> _Problem_
Write out the items from the line containing "Click help icon" down through the line containing "point(604,465)", switching "sidebar" to "side panel" and leaving everything else unchanged.

> _Raw data_
━━━━━━
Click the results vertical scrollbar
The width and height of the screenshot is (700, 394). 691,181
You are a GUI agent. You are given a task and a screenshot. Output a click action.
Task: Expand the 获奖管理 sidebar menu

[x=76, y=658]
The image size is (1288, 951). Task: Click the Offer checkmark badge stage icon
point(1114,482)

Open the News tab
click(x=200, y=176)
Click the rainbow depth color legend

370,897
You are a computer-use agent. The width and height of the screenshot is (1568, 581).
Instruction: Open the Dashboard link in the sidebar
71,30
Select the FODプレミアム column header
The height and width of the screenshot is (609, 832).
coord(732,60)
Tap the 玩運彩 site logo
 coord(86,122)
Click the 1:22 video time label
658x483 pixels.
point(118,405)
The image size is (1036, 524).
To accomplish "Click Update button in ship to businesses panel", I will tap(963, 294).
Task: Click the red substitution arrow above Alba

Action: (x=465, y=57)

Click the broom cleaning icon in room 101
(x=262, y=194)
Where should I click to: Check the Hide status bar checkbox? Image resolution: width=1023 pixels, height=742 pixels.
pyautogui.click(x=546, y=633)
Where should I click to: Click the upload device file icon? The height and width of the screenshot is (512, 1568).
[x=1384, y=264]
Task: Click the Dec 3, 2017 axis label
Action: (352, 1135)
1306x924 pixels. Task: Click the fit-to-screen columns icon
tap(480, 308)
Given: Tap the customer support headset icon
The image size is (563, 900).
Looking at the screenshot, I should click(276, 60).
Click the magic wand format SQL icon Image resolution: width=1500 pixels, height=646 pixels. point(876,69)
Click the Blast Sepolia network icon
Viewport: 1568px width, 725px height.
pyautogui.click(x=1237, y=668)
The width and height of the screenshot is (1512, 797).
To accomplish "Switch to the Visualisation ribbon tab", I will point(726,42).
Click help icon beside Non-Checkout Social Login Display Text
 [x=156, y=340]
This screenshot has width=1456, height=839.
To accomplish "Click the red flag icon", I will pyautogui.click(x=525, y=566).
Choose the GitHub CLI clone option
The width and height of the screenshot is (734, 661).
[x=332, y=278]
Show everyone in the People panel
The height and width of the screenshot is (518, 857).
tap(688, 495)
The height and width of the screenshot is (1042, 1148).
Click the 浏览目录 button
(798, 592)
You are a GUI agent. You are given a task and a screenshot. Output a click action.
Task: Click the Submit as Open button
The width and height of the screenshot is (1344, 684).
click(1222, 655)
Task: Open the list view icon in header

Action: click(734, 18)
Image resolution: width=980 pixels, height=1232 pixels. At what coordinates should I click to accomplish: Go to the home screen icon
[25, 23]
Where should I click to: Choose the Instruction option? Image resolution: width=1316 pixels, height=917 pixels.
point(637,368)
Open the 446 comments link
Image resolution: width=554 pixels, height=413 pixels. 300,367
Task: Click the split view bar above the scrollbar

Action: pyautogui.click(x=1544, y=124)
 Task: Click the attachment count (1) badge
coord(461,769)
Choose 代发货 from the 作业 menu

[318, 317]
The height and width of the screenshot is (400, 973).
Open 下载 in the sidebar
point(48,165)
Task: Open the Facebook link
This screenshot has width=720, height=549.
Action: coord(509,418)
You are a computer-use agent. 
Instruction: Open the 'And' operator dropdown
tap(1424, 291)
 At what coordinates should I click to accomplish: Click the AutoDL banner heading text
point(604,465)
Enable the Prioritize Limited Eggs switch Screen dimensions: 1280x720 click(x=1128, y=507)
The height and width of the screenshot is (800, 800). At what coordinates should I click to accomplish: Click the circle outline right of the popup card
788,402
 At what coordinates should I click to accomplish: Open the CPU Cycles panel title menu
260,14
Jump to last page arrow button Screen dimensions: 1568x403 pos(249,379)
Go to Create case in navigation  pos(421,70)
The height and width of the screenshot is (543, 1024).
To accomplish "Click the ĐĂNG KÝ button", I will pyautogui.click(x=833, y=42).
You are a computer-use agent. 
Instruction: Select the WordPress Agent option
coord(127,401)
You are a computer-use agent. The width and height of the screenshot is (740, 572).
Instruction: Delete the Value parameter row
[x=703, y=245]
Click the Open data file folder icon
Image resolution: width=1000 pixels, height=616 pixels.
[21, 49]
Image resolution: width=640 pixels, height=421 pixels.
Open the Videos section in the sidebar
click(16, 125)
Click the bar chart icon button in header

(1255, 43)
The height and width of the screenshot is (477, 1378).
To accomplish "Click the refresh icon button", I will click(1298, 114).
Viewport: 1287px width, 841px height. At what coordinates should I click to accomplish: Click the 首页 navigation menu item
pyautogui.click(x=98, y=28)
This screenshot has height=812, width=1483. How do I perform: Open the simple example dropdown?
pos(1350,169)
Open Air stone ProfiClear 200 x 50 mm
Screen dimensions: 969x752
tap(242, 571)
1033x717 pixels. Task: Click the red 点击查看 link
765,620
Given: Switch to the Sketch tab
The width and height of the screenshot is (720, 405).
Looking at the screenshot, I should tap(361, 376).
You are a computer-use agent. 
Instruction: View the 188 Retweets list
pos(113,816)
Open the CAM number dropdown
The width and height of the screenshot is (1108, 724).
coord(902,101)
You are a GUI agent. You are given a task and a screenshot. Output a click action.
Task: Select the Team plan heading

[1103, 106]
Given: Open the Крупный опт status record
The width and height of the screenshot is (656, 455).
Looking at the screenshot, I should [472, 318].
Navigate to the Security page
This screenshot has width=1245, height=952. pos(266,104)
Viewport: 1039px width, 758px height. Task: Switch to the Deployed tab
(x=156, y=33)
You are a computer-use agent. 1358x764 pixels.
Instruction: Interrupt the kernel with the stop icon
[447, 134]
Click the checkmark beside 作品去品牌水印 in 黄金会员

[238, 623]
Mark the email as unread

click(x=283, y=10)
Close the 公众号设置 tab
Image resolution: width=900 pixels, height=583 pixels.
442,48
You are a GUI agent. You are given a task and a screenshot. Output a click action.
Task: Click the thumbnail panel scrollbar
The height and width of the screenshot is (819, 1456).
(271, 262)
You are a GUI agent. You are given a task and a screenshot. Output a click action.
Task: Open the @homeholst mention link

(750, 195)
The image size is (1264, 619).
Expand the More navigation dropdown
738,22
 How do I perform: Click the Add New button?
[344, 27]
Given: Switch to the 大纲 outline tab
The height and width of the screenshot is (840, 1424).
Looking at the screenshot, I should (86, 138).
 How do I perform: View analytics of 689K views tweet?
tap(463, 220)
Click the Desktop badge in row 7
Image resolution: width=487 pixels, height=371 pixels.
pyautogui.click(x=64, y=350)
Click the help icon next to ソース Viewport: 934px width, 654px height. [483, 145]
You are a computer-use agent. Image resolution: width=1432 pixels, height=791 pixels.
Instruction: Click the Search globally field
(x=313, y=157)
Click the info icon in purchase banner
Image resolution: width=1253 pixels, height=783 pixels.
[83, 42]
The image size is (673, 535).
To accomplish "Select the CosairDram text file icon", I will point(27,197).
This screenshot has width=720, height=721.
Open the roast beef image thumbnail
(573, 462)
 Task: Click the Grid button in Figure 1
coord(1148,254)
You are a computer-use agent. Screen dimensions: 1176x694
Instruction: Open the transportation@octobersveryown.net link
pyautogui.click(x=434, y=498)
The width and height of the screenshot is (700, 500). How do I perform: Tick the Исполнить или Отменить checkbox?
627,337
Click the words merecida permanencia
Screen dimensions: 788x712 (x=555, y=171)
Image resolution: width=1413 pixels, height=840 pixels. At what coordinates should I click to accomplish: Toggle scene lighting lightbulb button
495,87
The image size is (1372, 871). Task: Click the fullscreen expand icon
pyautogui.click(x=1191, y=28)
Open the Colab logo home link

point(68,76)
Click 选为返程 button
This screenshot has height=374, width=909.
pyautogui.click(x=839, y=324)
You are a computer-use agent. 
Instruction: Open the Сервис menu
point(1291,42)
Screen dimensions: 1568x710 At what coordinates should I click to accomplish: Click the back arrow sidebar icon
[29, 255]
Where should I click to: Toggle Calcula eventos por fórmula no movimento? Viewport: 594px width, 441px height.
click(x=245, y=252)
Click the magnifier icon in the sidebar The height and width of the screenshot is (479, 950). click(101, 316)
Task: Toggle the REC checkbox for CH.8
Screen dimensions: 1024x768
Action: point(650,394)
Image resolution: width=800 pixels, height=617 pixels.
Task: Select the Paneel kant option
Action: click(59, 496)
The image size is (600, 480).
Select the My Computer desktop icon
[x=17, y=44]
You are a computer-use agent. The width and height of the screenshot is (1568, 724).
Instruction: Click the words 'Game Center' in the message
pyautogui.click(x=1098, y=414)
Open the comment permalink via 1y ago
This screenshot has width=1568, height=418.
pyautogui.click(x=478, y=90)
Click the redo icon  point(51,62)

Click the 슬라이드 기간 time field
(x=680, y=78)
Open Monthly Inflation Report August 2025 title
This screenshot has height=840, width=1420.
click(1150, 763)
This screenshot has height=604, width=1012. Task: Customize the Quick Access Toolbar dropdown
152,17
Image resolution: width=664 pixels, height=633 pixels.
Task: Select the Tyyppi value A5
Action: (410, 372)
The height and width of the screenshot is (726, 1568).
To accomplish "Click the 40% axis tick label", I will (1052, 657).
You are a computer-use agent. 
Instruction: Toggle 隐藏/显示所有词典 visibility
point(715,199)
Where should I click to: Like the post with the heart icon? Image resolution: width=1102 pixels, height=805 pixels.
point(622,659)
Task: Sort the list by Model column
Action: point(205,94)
━━━━━━
> _In response_
Click help icon beside Non-Checkout Social Login Display Text
 [x=156, y=340]
This screenshot has width=1456, height=839.
To accomplish "Click the red flag icon", I will pyautogui.click(x=525, y=566).
Choose the GitHub CLI clone option
The width and height of the screenshot is (734, 661).
[x=332, y=278]
Show everyone in the People panel
The height and width of the screenshot is (518, 857).
tap(688, 495)
The height and width of the screenshot is (1042, 1148).
Click the 浏览目录 button
(798, 592)
You are a GUI agent. You are given a task and a screenshot. Output a click action.
Task: Click the Submit as Open button
The width and height of the screenshot is (1344, 684).
click(1222, 655)
Task: Open the list view icon in header

Action: click(734, 18)
Image resolution: width=980 pixels, height=1232 pixels. At what coordinates should I click to accomplish: Go to the home screen icon
[25, 23]
Where should I click to: Choose the Instruction option? Image resolution: width=1316 pixels, height=917 pixels.
point(637,368)
Open the 446 comments link
Image resolution: width=554 pixels, height=413 pixels. 300,367
Task: Click the split view bar above the scrollbar

Action: pyautogui.click(x=1544, y=124)
 Task: Click the attachment count (1) badge
coord(461,769)
Choose 代发货 from the 作业 menu

[318, 317]
The height and width of the screenshot is (400, 973).
Open 下载 in the side panel
point(48,165)
Task: Open the Facebook link
This screenshot has width=720, height=549.
Action: coord(509,418)
You are a computer-use agent. 
Instruction: Open the 'And' operator dropdown
tap(1424, 291)
 At what coordinates should I click to accomplish: Click the AutoDL banner heading text
point(604,465)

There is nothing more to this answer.